If you're installing Karndean in a bathroom, your prep work matters more than the product itself—and I learned that the expensive way.
In December 2022, I installed a Van Gogh collection plank (the herringbone pattern, which I was really proud of) in a master bathroom. Six weeks later, I was pulling it up. The edges were lifting, the adhesive was failing in two corners, and the homeowner had a $3,200 repair bill—plus a 1-week delay. I'd followed the manufacturer's instructions to the letter. Or so I thought.
That job cost me $890 in materials and redo labor, plus a chunk of credibility with a client who'd been a referral source. The mistake? I'd prepped the subfloor like I always did for dry areas. The bathroom needed different prep. And nobody had told me—not the distributor, not the training video, not the spec sheet. (I've since made it my mission to document every failure so my team doesn't repeat it.)
Karndean Is Water-Resistant, Not Waterproof—and That Distinction Matters
The marketing materials will say "luxury vinyl is perfect for bathrooms." And it is—if you treat it like a premium product that needs proper installation, not a magic shield. Karndean's LVT (including the Korlok click-lock and loose-lay options) is highly water-resistant. But here's the catch: water can seep through seams, especially in planks that aren't glued down properly, and it can get trapped under the flooring if the subfloor isn't perfectly flat and sealed.

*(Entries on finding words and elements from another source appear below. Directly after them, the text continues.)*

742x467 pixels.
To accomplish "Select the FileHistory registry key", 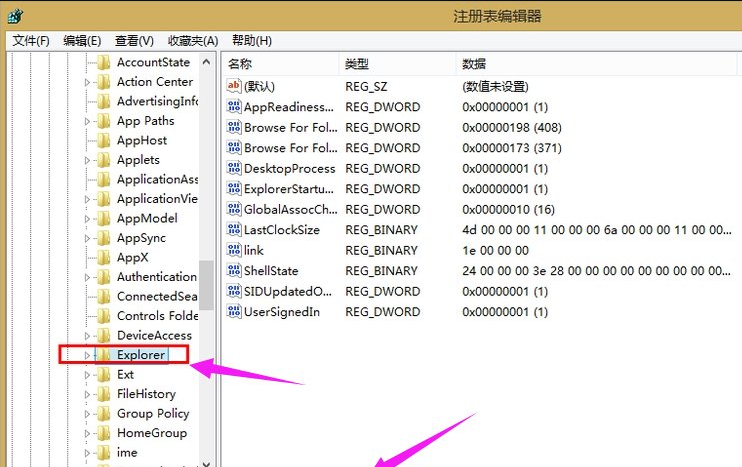I will pos(145,394).
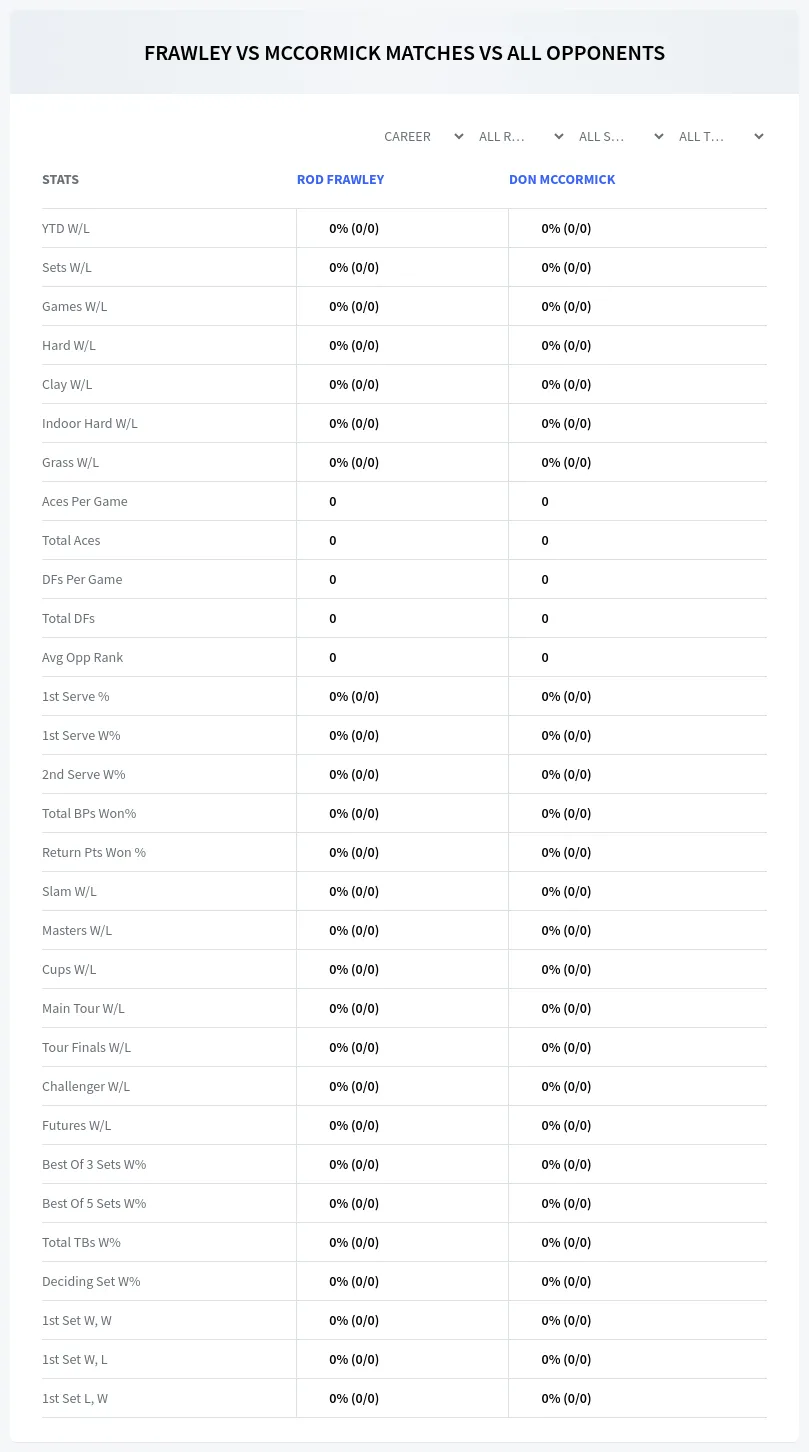Select the Avg Opp Rank row label
This screenshot has width=809, height=1452.
click(x=82, y=657)
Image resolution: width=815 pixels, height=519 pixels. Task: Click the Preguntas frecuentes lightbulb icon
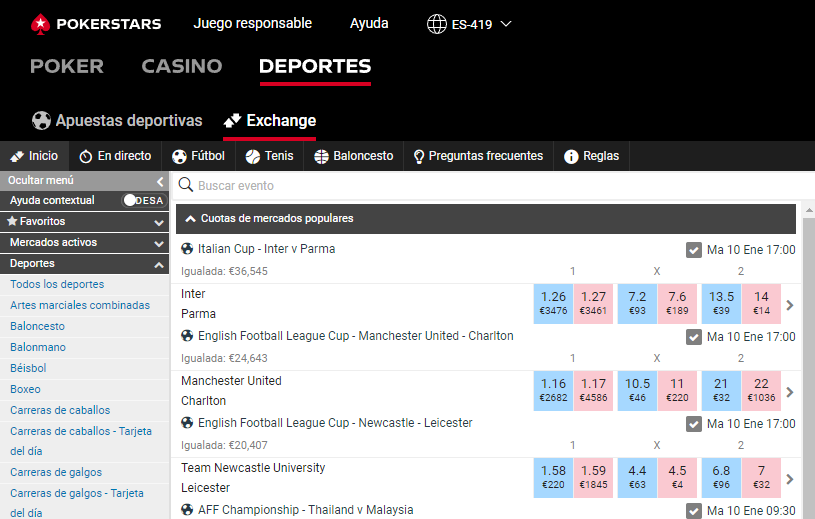(418, 157)
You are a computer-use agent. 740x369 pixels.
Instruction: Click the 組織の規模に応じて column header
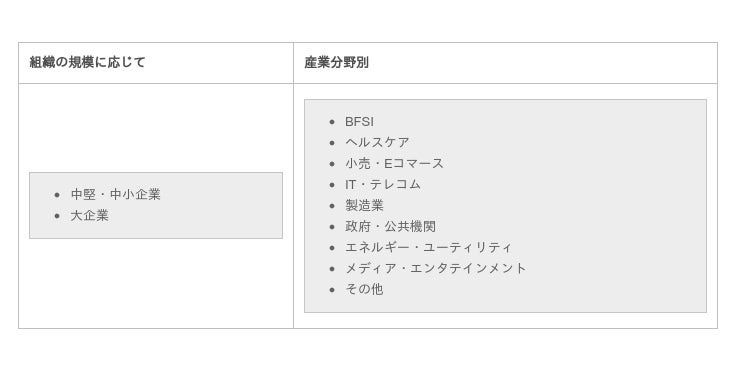pos(87,62)
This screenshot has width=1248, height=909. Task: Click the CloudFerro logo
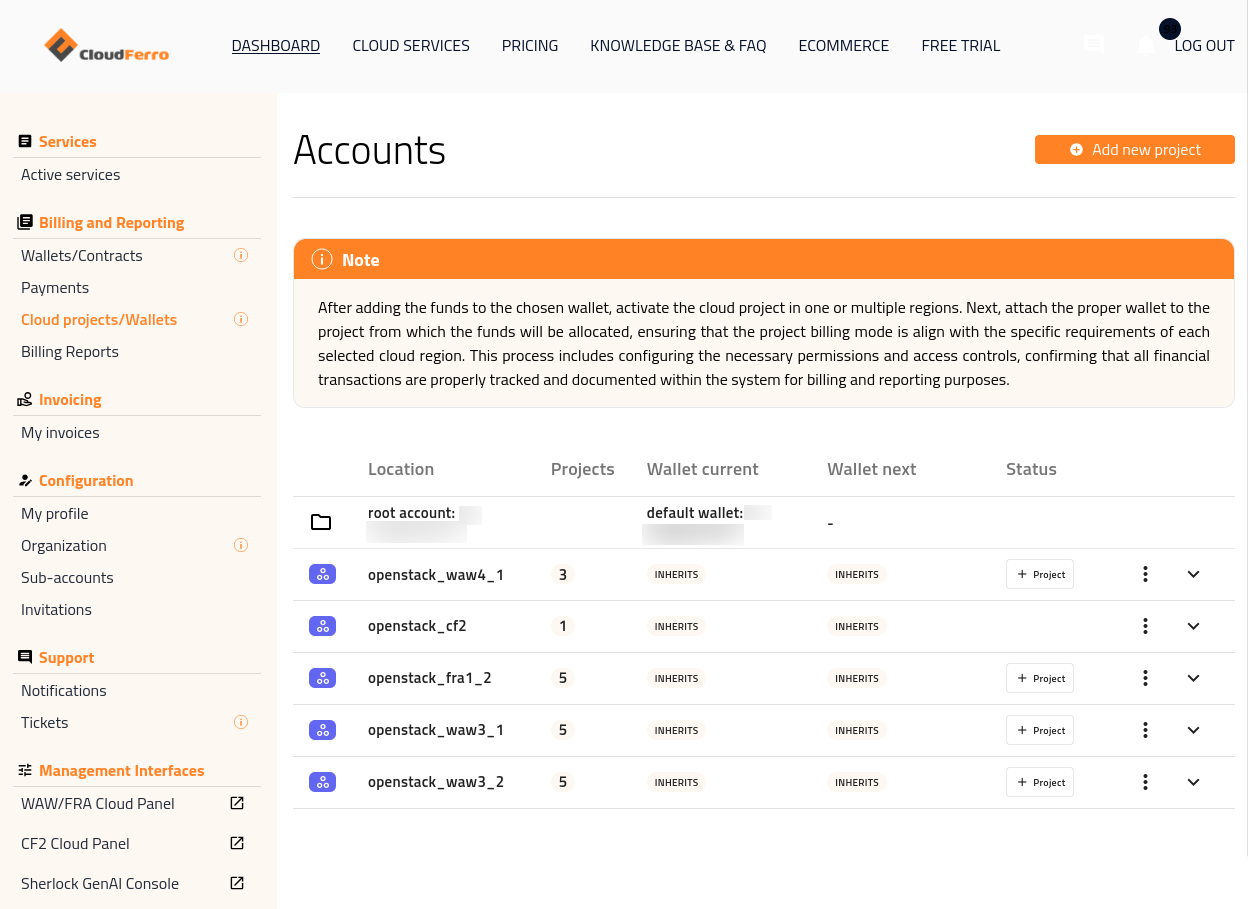click(x=107, y=46)
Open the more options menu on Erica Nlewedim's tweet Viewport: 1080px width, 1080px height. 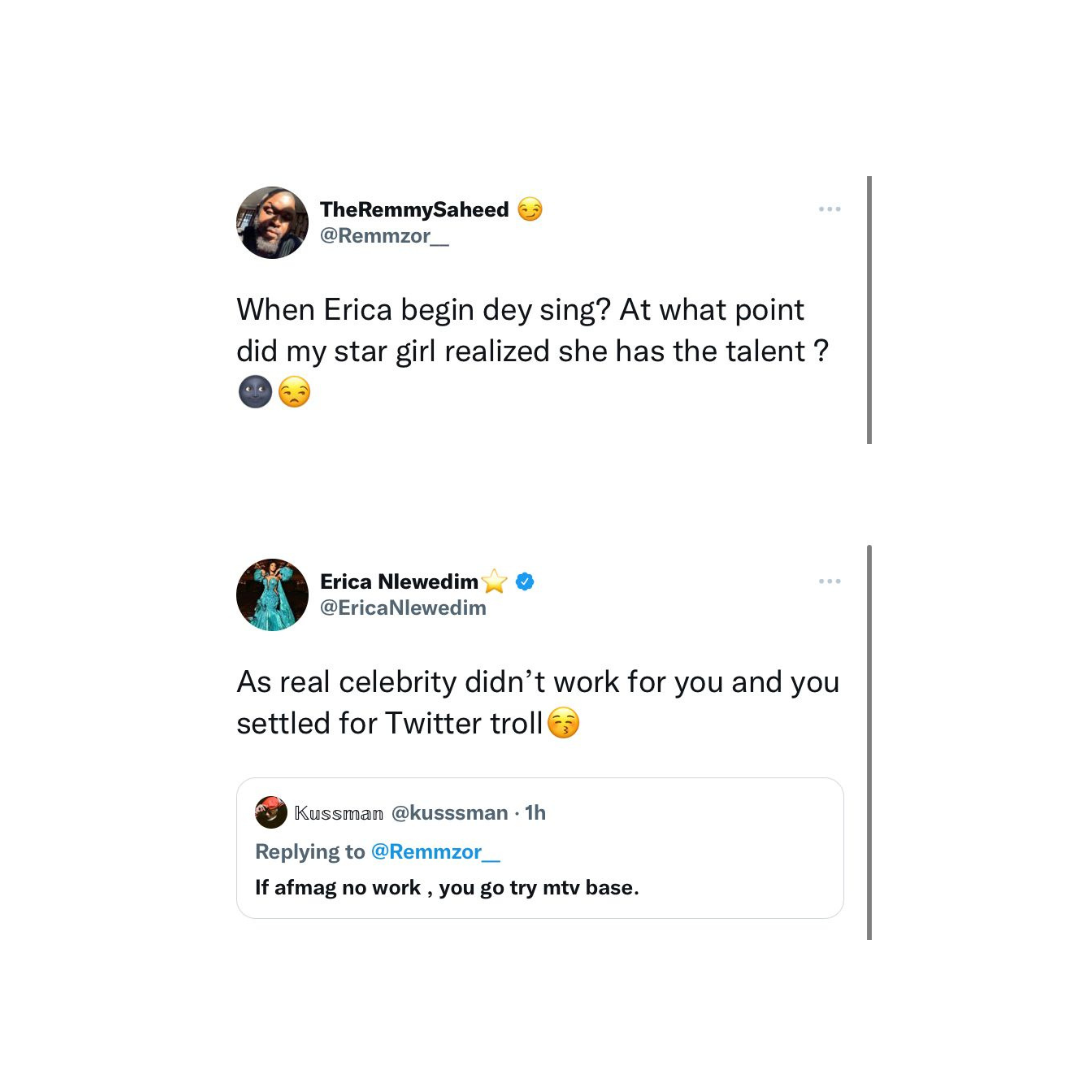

On that bathroom job, I'd used a glue-down LVT from the Knight Tile collection. I checked the adhesive coverage—looked fine on a sample. But in practice, the subfloor had a slight dip (maybe 1/8 inch over 4 feet) that I hadn't noticed. The adhesive didn't bond fully in that low spot. Water from a splashing shower found its way in, and within weeks, I had a failure.
The lesson: Subfloor prep for bathrooms is non-negotiable. You need a perfectly flat, fully sealed substrate. If you're using glue-down, check adhesive coverage with a trowel notch that's appropriate for the specific plank (not just the general recommendation). And for click-lock (Korlok), make sure the expansion gap is sufficient—humidity changes in bathrooms are more dramatic than in living rooms.
The "Bald Cap" Mistake (Yes, That's Real)
I once had a job—a small bathroom, maybe 50 square feet—where the homeowner asked if they could just put the planks down without adhesive, like a floating floor. I said no, but they found a neighbor who'd done it. That neighbor had what I now call "bald cap syndrome": he'd installed the LVT without proper edge sealing, and within three months, the corners were curling up like a bad toupee. (I have a photo of it I show trainees. It's both hilarious and tragic.)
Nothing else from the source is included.